By 1988, Japan controlled 51% of the global semiconductor market, while the U.S. had only 36.8%. Among the top ten global companies, Japan held six spots — NEC was second, Toshiba third, Hitachi fifth, Fujitsu seventh, Mitsubishi eighth, and Matsushita ninth. But after the agreement, everything changed. The U.S. used Section 301 mechanisms and applied comprehensive pressure. At the same time, it supported Samsung and Hynix to hit the Japanese market with low prices. Japan’s DRAM share fell from 80% to 10%. By 2017, Japan’s share of the IC market was only 7%. The giants either withdrew through division, acquisition, or a frustrated exit.

Japan’s tragedy was agreeing to be the best producer in a global system dominated by one power, without ever thinking about building its own independent system. When the tide receded, it realized it only had production.

Today, China stands at a similar crossroads but one that is entirely different. We face massive external pressure — three rounds of chip restrictions with continuous escalation. But this time, we chose a harder path: algorithm improvements, to local chip leaps from inference to training, to 4 million Ascend developers, to global Token distribution. Each step builds an independent industrial system that Japan never had.
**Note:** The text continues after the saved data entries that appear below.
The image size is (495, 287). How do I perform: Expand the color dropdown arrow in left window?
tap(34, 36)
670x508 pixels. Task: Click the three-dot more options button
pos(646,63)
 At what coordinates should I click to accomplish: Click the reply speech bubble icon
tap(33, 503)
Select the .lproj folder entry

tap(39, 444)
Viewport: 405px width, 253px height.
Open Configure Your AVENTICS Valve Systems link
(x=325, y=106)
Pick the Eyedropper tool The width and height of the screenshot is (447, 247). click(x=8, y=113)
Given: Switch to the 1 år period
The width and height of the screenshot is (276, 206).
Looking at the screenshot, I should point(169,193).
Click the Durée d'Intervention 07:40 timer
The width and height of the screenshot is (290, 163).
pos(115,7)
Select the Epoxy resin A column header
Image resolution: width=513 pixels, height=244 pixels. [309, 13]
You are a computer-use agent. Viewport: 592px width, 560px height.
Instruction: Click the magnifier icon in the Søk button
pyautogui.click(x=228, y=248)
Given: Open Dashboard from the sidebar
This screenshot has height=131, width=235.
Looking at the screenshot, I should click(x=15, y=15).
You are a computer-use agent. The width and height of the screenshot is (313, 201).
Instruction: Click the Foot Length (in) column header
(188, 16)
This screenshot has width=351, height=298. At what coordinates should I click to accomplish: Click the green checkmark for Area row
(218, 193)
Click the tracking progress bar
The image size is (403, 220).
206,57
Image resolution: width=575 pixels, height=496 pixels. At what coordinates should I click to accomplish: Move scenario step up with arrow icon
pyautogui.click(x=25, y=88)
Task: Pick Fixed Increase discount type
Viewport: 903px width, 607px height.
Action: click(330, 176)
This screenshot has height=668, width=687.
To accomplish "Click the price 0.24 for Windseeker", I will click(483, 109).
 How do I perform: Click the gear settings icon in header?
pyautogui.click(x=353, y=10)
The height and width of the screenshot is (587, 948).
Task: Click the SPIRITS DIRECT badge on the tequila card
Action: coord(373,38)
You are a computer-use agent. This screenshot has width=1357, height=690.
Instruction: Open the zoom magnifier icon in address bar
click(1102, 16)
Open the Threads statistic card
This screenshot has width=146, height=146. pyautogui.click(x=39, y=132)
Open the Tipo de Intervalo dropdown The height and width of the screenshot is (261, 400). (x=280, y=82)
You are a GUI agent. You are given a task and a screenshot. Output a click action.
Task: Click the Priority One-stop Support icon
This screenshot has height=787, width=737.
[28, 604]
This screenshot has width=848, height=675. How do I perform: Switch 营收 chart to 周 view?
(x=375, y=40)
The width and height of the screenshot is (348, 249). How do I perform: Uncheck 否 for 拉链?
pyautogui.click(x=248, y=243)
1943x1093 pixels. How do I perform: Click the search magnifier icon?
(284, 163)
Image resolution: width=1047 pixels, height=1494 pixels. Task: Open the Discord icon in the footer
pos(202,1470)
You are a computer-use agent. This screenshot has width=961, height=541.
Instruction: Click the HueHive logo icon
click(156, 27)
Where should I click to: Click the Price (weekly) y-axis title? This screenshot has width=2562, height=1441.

On February 27, 2026, three local chip companies published performance reports on the same day. The results were mixed — half was on fire, half was like water. The first company’s revenue rose 453% and it achieved a profit for the first time. The second company grew 243% but lost 1 billion net. The third grew 121% and lost 800 million.

The 95% gap left by NVIDIA’s monopoly is gradually being filled with numbers from local companies. Regardless of current performance, the market needs an alternative. This is a very rare structural opportunity created by geopolitical tensions.

Financial losses are not management failures — they are a war tax that must be paid to build an independent ecosystem. R&D investment, software support, and the human costs for engineers to solve translation problems one by one. These financial reports honestly record the real picture of this war for computing power more than any other industry report. This is not an inspiring victory; it is a fierce battle fought on the front lines, with blood flowing.

But the shape of the war has already changed. Eight years ago, we asked, “Can we survive?” Today the question is, “What is the cost to survive?” The cost itself is progress.